# The Fisherman



## Mrs Backlasher (Dec 19, 2004)

I received this in an email. I hope you enjoy it as much as I did.
-----------------------------------------------------------------------
_THE FISHERMAN_​
_Our house was directly across the street from the clinic entrance of __Johns Hopkins Hospital in Baltimore. We lived downstairs and rented the upstairs rooms to out-patients at the clinic._
_ 

One summer evening as I was fixing supper, there was a knock at the door. I opened it to see a truly awful looking man. "Why, he's hardly taller than my eight-year-old," I thought as I stared at the stooped, shriveled body. But the appalling thing was his face, lopsided from swelling, red and raw. 


Yet his voice was pleasant as he said, "Good evening. I've come to see if you've a room for just one night. I came for a treatment this morning from the eastern shore, and there's no bus 'til morning." 


He told me he'd been hunting for a room since noon but with no success, no one seemed to have a room. "I guess it's my face... I know it looks terrible, but my doctor says with a few more treatments..." 


For a moment I hesitated, but his next words convinced me: "I could sleep in this rocking chair on the porch. My bus leaves early in the morning." 


I told him we would find him a bed, but to rest on the porch. I went inside and finished getting supper. When we were ready, I asked the old man if he would join us. "No thank you. I have plenty." And he held up a brown paper bag. 


When I had finished the dishes, I went out on the porch to talk with him a few minutes. It didn't take a long time to see that this old man had an oversized heart crowded into that tiny body. He told me he fished for a living to support his daughter, her five children, and her husband, who was hopelessly crippled from a back injury. 


He didn't tell it by way of complaint; in fact, every other sentence was preface with a thanks to God for a blessing. He was grateful that no pain accompanied his disease, which was apparently a form of skin cancer. He thanked God for giving him the strength to keep 
going. 


At bedtime, we put a camp cot in the children's room for him.

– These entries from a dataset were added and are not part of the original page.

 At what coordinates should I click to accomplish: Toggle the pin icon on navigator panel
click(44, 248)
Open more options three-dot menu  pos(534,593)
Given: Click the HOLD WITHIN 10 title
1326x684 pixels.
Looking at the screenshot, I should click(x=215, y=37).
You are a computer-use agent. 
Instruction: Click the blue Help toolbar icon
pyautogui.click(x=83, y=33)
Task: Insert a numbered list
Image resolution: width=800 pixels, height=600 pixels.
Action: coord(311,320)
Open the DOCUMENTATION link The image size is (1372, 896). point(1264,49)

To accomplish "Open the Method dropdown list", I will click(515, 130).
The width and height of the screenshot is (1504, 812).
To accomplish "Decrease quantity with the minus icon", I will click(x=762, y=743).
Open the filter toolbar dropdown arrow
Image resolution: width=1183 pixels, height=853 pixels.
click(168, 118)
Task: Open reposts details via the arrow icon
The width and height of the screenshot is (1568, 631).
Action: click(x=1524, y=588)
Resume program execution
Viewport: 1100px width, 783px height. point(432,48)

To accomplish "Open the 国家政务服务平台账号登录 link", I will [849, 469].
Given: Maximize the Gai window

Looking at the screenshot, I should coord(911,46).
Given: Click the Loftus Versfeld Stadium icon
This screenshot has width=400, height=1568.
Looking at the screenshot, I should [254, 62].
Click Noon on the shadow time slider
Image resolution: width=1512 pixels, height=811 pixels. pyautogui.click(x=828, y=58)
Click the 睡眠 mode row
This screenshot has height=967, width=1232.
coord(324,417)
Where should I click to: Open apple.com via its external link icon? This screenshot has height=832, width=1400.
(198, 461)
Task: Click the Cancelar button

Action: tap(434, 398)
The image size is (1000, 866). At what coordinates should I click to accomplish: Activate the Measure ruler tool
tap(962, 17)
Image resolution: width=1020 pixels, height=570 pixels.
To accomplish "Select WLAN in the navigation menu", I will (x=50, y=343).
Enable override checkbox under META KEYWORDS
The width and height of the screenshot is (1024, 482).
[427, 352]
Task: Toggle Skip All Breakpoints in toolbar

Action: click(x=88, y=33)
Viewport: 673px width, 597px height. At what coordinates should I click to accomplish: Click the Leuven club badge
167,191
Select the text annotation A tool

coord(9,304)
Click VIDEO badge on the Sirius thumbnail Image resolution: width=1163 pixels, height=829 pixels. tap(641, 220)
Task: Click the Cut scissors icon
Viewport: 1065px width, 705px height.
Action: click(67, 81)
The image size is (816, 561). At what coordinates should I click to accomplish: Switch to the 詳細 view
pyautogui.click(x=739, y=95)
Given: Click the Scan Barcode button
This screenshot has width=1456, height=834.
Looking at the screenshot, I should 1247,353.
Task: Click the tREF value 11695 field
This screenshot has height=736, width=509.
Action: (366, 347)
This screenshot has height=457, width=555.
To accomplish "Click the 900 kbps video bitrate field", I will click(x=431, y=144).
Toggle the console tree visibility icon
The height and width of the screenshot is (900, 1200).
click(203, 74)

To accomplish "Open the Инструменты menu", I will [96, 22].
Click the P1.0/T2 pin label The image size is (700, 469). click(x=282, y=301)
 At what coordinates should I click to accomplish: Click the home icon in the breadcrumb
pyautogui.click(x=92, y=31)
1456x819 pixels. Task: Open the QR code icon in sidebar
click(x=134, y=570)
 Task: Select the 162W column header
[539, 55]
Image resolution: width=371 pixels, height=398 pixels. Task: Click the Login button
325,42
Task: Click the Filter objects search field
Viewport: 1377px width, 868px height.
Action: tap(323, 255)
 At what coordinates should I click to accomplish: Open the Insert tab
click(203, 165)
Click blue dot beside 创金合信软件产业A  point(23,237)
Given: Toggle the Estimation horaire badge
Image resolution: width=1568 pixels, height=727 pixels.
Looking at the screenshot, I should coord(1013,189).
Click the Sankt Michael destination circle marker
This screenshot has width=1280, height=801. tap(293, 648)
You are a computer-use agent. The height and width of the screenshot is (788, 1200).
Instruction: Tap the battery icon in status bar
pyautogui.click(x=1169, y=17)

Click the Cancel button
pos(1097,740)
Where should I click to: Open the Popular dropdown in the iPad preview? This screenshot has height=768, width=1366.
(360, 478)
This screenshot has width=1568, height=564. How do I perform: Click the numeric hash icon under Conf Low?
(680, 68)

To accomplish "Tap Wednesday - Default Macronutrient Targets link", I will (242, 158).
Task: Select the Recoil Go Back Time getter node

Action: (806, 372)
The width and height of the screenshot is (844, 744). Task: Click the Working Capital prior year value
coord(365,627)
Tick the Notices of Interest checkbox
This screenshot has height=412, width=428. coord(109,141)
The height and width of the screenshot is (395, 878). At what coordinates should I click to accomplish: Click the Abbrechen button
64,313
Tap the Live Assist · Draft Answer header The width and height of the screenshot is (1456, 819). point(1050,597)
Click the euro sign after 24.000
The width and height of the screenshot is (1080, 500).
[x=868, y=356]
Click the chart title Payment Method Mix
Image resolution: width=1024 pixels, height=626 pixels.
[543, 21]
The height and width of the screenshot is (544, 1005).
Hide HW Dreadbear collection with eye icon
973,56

When I got up in the morning, the bed linens were neatly folded and the little man was out on the porch. 


He refused breakfast, but just before he left for his bus, haltingly, as if asking a great favor, he said, "Could I please come back and stay the next time I have a treatment? I won't put you out a bit. I can sleep fine in a chair." He paused a moment and then added, "Your children made me feel at home. Grownups are bothered by my face, but children don't seem to mind." 


I told him he was welcome to come again. 


And on his next trip he arrived a little after seven in the morning. As a gift, he brought a big fish and a quart of the largest oysters I had ever seen. He said he had shucked them that morning before he left so that they'd be nice and fresh. I knew his bus left at 4:00 AM and I wondered what time he had to get up in order to do this for us. 


In the years he came to stay overnight with us there was never a time that he did not bring us fish or oysters or vegetables from his garden.

Other times we received packages in the mail, always by special delivery; fish and oysters packed in a box of fresh young spinach or kale, every leaf carefully washed. Knowing that he must walk three miles to mail these, and knowing how little money he had made the gifts doubly precious. 


When I received these little remembrances, I often thought of a comment our next-door neighbor made after he left that first morning. "Did you keep that awful looking man last night? I turned him away! You can lose roomers by putting up such people!" 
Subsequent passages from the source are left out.